Погода была изумительная. Когда Филипп возвращался с завода, он любил «пожариться на солнышке». Мы выносили два кресла на лужайку перед домом и сидели молча, погрузившись в мечтательную дремоту. Мне приятно было думать, что одни и те же смутные образы проплывали в нашем мозгу: густые заросли кустарника, развалины замка Шардейль, мерцающие в раскаленном воздухе, дальше туманные извилины холмов; еще дальше, быть может, лицо Соланж и немного суровый взгляд ее красивых глаз; а на горизонте, конечно, флорентийский пейзаж, широкие, слегка покатые крыши, колокольни, кипарисы, вместо сосен гандумасских холмов, и прелестное лицо Одиль… Да, и во мне тоже жила Одиль, как жила и Соланж, и я находила это естественным и неизбежным. Иногда Филипп взглядывал на меня и улыбался. Я знала, что души наши пребывают в полном единстве, и была счастлива. Обеденный колокол выводил нас из этой сладостной томности. Я вздыхала:
— Ах, Филипп, я хотела бы провести всю мою жизнь в таком оцепенении… Только бы у меня была твоя рука, этот теплый воздух, эти кустарники… Какое наслаждение и вместе с тем какая грусть! Ты не находишь? Почему это?
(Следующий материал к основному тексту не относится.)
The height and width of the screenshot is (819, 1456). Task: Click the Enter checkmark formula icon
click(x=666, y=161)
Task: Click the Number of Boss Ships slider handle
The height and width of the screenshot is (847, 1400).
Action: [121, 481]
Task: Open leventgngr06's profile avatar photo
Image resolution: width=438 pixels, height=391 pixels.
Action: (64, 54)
— Красивые мгновения всегда подернуты печалью. Мы чувствуем, что они преходящи, хотели бы удержать их — и не можем. Когда я был маленьким, я всегда испытывал это ощущение в цирке, а позднее на концерте, когда он доставлял мне слишком острое наслаждение. Я говорил себе: «Через два часа все будет кончено».
— Но теперь, Филипп, ведь у нас еще по крайней мере тридцать лет впереди.
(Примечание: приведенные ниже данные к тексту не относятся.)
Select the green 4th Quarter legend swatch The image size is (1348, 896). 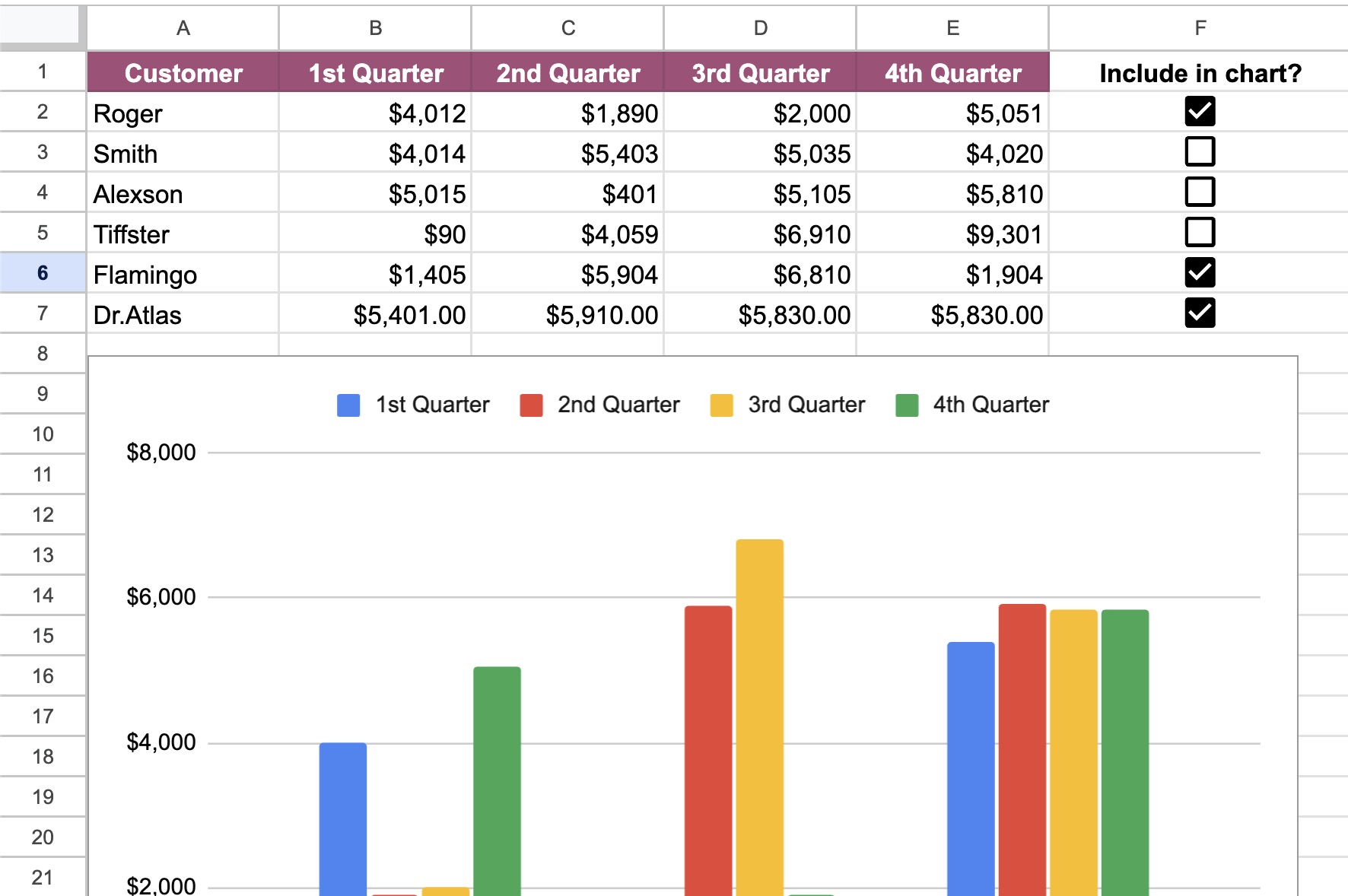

— Это так мало, тридцать лет.
— О! Я не требую большего.
Мать Филиппа, казалось, тоже улавливала эту чистую и нежную ноту в симфонии нашего счастья.
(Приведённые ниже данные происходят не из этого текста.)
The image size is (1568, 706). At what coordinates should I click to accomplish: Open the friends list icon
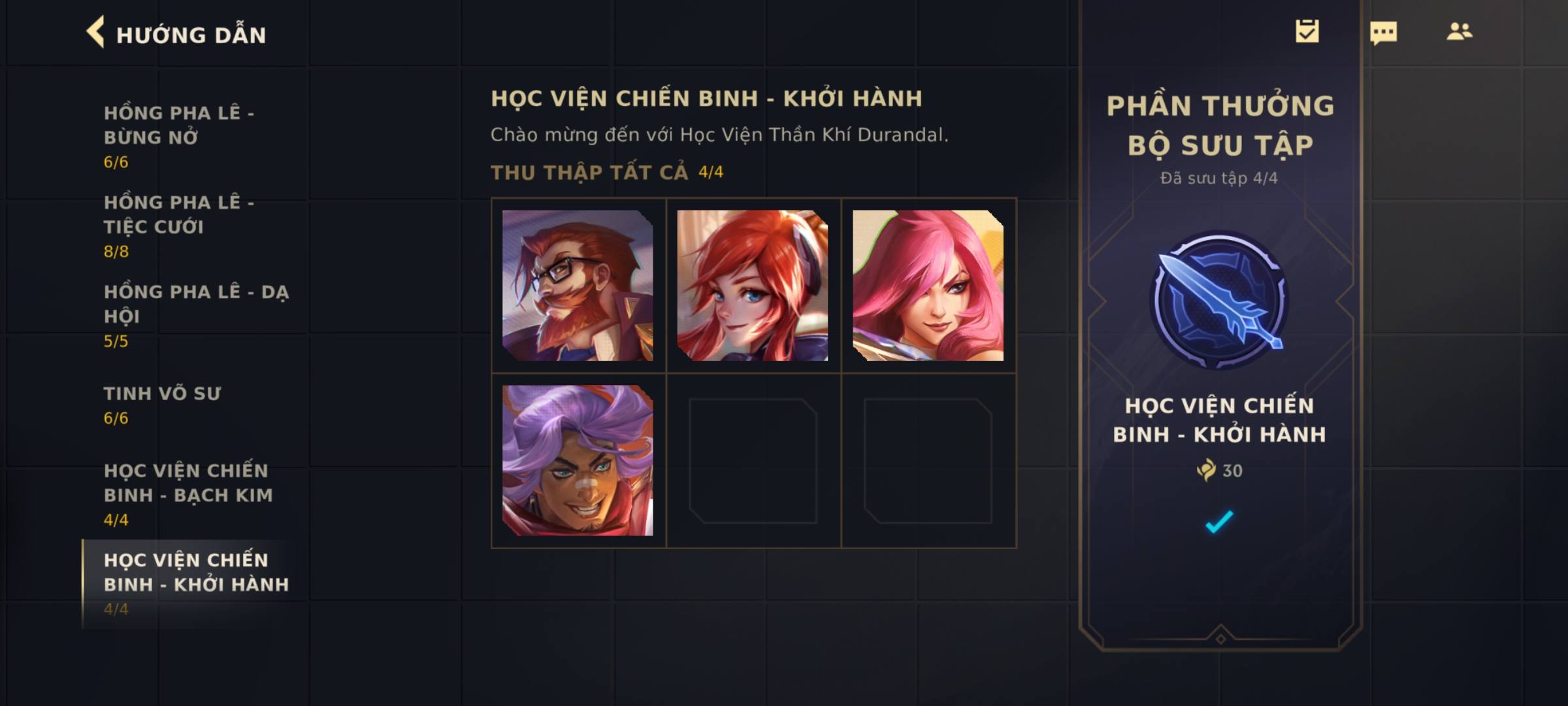click(x=1459, y=31)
— Наконец-то, — сказала она мне однажды вечером, — я вижу, что Филипп живет так, как я всегда хотела. Знаете, на чем вам следовало бы настоять, милая Изабелла? Чтобы Филипп переехал совсем в Гандумас. Париж ничего ему не дает. Филипп похож на своего отца, который был, в сущности, робок и чувствителен, несмотря на свой замкнутый вид. Вся эта парижская сутолока, все это возбуждение, все эти сложные переживания делают его только больным.
— Но, я думаю, он будет скучать здесь.
— Вряд ли! Мы с его отцом прожили здесь шестнадцать лет, и это были лучшие годы нашей жизни.
— Может быть. Но он привык к другому. О себе я знаю, что была бы здесь счастлива, потому что я люблю одиночество, а он…
— У него были бы вы.
— Этого не хватило бы ему на всю жизнь.
— Вы слишком скромны, милая Изабелла, и у вас слишком мало веры в себя. Не надо складывать оружие, как вы это делаете.
— Я не складываю оружия… Напротив, сейчас я вполне убеждена, что победа останется за мной… что я устою, тогда как другие пройдут через его жизнь очень быстро и не оставят по себе заметного следа…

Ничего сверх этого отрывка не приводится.